Creeping along through Hayden Valley, we looked beyond our headlights at the grasslands that were barely emerging in the silver morning. Geothermal steam rose from the lake and eddied above the surface, so that the lake looked as warm and inviting as a bath to weary bones.
When we spotted the tiny shapes of buffalo across the horizon line, we pulled the car over. Soon the entire hillside was populated with them. We were so enamored with the buffalo herd, that we almost missed the hulking figure that darted across the road behind us—a quick, dark flash in the rear view mirror.
We seized with excitement, throwing the vehicle into a U-turn in time to see the massive Grizzly bear bounding away from the road and toward the lake. In bone, muscle, and mass he looked the part of a King in this wilderness. His speed was astounding. With each giant stride his shoulder bones rippled beneath his fur. In moments he was at the water’s edge and almost out of sight around the bend.
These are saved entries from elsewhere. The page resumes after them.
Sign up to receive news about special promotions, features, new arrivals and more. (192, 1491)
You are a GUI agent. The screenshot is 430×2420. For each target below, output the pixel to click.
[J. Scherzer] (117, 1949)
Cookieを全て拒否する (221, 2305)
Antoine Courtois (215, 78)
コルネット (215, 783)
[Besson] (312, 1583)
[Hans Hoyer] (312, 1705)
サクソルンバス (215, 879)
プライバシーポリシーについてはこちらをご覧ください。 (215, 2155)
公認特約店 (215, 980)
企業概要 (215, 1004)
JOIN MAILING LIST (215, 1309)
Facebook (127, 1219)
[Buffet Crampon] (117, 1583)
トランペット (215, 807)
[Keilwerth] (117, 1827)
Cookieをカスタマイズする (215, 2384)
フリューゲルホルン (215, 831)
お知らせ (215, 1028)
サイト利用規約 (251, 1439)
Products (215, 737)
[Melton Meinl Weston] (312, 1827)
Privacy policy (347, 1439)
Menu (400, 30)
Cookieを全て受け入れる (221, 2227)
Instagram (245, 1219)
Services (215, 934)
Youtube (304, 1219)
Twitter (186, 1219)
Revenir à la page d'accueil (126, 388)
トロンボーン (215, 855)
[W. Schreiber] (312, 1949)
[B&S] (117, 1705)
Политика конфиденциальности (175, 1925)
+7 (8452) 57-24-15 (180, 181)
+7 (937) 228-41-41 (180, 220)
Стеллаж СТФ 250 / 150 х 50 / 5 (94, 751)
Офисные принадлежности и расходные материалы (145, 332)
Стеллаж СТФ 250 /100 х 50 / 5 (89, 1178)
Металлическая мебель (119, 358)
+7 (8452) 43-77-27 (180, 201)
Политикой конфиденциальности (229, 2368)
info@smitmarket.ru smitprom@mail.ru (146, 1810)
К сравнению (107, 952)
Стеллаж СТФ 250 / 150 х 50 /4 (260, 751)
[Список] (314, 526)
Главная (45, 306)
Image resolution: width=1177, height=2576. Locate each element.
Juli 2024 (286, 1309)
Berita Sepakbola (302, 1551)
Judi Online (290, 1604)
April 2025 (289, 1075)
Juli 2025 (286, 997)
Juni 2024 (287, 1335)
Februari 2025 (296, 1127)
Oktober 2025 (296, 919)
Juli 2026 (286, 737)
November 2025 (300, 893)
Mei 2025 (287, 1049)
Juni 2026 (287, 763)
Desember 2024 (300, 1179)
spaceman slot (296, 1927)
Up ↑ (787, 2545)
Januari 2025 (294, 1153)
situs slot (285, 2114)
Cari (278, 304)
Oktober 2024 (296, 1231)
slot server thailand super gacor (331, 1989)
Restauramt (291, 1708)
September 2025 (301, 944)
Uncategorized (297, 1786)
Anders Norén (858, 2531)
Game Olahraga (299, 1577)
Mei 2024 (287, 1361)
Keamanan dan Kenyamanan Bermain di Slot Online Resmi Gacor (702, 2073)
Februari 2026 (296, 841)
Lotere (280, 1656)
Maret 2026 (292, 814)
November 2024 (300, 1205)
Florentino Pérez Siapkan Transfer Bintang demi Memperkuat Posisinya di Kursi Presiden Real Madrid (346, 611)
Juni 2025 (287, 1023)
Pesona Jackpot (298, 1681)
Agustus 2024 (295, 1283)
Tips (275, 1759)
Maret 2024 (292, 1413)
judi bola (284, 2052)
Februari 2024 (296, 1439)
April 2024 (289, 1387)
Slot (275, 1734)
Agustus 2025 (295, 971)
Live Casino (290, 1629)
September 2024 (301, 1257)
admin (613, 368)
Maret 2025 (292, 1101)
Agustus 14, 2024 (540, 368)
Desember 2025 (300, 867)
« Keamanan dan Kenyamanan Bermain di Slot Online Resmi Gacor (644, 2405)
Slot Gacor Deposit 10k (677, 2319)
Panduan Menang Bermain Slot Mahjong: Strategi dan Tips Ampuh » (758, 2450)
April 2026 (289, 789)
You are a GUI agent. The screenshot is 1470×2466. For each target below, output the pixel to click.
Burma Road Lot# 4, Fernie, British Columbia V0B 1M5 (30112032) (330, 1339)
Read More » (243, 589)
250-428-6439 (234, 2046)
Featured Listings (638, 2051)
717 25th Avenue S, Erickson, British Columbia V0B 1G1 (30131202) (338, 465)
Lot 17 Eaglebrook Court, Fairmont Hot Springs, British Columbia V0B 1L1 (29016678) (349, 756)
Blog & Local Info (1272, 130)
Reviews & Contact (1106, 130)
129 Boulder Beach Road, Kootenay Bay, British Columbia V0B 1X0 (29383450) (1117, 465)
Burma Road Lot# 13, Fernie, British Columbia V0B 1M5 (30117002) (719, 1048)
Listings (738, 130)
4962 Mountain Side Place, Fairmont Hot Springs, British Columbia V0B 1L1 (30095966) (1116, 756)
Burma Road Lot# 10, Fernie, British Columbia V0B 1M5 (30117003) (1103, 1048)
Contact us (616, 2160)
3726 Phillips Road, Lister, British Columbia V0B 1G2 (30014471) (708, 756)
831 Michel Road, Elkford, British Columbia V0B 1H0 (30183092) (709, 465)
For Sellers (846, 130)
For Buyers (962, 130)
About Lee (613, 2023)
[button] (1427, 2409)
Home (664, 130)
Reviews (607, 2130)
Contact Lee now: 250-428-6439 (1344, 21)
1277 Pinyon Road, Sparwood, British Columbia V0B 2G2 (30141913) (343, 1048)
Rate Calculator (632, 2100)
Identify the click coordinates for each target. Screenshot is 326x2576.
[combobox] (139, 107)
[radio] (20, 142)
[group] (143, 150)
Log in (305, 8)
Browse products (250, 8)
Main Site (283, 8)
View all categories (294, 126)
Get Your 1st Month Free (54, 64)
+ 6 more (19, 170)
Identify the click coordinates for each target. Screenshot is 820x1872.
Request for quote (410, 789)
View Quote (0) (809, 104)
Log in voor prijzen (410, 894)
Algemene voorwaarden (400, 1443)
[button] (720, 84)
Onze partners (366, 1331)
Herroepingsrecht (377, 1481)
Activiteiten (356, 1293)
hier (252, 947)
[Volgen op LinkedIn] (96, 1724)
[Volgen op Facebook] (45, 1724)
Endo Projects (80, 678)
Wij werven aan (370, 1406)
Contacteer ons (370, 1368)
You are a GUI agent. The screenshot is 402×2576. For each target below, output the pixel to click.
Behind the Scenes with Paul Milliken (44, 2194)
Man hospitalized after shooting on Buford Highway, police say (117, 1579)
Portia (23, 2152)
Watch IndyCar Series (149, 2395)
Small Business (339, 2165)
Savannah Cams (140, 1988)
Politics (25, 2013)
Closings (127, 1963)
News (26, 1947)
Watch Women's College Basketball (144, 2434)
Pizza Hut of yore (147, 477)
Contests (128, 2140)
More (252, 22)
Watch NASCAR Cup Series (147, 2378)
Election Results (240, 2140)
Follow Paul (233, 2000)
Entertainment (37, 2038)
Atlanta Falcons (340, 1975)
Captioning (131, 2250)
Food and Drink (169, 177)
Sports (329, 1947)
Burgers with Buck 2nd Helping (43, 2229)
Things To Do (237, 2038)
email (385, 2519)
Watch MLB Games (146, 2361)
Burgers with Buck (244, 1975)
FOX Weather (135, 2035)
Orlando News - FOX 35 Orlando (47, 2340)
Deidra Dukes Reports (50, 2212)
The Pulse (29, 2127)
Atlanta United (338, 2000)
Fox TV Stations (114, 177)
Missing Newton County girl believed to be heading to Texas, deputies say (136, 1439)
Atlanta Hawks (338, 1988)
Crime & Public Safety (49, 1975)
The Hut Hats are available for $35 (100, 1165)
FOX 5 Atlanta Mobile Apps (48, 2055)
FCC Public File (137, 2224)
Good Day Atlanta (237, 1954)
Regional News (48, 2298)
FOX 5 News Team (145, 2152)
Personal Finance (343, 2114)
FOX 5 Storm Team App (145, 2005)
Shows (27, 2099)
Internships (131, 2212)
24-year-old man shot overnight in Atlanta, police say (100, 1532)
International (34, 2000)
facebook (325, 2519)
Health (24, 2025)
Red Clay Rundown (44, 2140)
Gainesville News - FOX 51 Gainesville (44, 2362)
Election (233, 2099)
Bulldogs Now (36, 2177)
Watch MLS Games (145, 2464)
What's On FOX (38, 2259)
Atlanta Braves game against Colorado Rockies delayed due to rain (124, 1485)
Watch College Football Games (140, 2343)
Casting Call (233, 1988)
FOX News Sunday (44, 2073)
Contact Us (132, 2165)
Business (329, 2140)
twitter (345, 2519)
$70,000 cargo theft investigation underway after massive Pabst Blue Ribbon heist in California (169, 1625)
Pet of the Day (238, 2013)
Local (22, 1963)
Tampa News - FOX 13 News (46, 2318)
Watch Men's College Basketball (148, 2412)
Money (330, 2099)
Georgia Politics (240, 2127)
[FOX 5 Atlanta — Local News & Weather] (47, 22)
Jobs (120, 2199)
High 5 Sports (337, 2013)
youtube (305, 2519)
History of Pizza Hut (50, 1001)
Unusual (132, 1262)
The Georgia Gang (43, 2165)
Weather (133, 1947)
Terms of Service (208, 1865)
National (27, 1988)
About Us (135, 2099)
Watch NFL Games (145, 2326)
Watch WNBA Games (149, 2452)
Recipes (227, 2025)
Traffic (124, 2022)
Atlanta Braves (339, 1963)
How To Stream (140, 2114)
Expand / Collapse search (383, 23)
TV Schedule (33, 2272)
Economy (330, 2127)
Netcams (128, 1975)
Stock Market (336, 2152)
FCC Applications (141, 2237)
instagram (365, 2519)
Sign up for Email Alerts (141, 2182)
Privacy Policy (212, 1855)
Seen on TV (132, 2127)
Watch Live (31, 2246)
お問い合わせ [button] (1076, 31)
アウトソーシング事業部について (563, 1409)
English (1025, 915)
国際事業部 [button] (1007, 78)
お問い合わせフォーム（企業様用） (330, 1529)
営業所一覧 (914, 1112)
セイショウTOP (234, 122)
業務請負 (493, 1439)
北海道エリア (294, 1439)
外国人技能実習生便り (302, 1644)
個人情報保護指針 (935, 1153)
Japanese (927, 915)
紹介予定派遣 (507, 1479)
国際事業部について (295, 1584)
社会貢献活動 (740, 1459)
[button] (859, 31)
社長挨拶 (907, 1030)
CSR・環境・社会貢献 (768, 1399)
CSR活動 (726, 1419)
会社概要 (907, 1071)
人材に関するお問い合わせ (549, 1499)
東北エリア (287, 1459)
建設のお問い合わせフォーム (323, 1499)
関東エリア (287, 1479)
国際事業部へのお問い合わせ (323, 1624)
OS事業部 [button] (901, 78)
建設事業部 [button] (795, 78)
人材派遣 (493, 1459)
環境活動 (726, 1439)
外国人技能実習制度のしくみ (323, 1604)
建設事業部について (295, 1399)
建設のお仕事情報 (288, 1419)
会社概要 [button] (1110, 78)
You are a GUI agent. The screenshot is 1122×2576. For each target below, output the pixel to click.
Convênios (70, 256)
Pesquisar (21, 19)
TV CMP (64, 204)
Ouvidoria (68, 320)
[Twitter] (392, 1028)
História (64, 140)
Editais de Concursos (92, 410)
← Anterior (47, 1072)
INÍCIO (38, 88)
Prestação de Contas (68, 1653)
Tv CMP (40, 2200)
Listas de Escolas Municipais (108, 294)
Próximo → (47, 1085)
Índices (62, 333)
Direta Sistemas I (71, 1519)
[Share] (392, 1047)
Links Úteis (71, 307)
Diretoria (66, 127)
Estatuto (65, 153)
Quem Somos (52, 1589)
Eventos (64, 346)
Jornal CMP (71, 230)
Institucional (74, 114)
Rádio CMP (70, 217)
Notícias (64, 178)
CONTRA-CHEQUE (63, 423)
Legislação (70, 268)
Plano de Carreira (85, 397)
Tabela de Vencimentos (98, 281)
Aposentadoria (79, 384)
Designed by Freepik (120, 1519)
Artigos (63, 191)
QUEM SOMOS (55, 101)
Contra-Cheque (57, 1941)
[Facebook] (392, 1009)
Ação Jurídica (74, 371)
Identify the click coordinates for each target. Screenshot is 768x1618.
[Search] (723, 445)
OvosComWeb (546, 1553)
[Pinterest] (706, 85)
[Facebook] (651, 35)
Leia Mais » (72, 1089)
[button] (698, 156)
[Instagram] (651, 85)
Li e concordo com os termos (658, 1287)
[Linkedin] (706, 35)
There, he paused, sniffing the air, calculating his options. He stepped gingerly into the water and then, as graceful as a ballerina, he pushed off into the lake with barely a splash. He glided through the placid water and each time he surfaced, his head grew tinier with distance. Then, he was out of sight.
Far from the hustle of traveling, from the roar of machines and the cheering of fans, we witnessed in these silent moments the earth in motion, life impervious to our presence.
When Carl Sagan perceived the earth—a “pale blue dot,” in a grand solar system—he observed that we are merely “a mote of dust suspended in a sunbeam.” In all the solar systems, within all the galaxies, within a vast, vast universe, we are insignificant. And yet, it is plain to see, our planet Earth is truly remarkable.